Das Portrait
: Nicht korrupt, nur langweilig

■ Fernando de la Rua

Seine Routine ist ihm heilig. Aufstehen um sechs, Frühstück mit den Kindern, die Krawatte nicht allzu auffällig, den Tee mit Milch, die Siesta um zwei. Es scheint, als könne ihn nichts aus der Ruhe bringen. Fernando de la Rúa ist ein zurückhaltender, stiller Typ. Ein Langweiler wurde er im Wahlkampf genannt, doch er spielte mit diesem Image: Lieber langweilig und korrekt als unterhaltsam und korrupt, lautete seine Botschaft.
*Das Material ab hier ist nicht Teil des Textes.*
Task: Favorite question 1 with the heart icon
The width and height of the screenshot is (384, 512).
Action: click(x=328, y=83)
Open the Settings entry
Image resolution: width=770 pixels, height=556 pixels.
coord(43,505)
Im letzten Werbespot steht er wie einst Evita Perón vor dem Regierungspalast Casa Rosada und spricht in ein altertümliches Mikrofon.

Argentiniens neuer Präsident: Fernando de la Rúa

Foto: Reuters

Vor drei Jahren wurde de la Rúa zum ersten Bürgermeister von Buenos Aires gewählt. Im Amt zeigte er sich vor allem als bürokratischer Verwalter, der ohne viel Aufsehen zu erregen seinen Amtsgeschäften nachging. In kleinen Schritten arbeitete er daran, die Schäden der Metropole zu flicken: U-Bahn-Ausbau, Renovierung der Plätze, mehr Kultur. Rock-Konzerte, Theateraufführungen und Klassik-Open-Airs in Parks, alles kostenlos oder preiswert.

De la Rúa wurde 1937 in Córdoba geboren, der zweitgrößten argentinischen Stadt. Seine Eltern schickten ihn auf die Militärschule General Paz, die der Streber mit der Note Zehn abschloss – besser geht's nicht. In seinem Klassenbuch gibt es nur wenige Einträge wegen Fehlverhalten. Der schlimmste bemängelt, dass Fernando die „Schuhe nicht im ordentlichen Zustand hatte“.

Schon mit 21 hatte er das Jura-Studium an der Nationalen Universität von Córdoba abgeschlossen, danach setzte er noch schnell eine Promotion drauf. Fast heimlich heiratete er in Recoleta, dem Nobelviertel von Buenos Aires, um danach in einem Militärclub zu feiern.

Trotz seines blassen Images ist er in Karrieretyp. Anfang 20 tritt er der sozialdemokratisch orientierten Radikalen Bürgerunion (UCR) bei. Als jüngerer hatte er schnell den unliebsamen Spitznamen „Schnuller“ weg. De la Rúa gehört bei den Radikalen zum rechten Rand. Während sein Bruder während der Militärdiktatur (1976 bis 1981) ins Exil ging, blieb Fernando. Bis heute haben ihm die Linken in der Partei nicht verziehen, dass er bei der Einweihung des Museums der „Subversion“ mit dabei war. Dort wurden Waffen und Fahnen ausgestellt, die angeblich der Guerilla gehörten. Die Militärs versuchten damit, ihr blutiges Regimes zu rechtfertigen. Als strikter Abtreibungsgegner und ehrgeiziger Machtmensch ist Fernando de la Rúa konservativer, als viele glauben.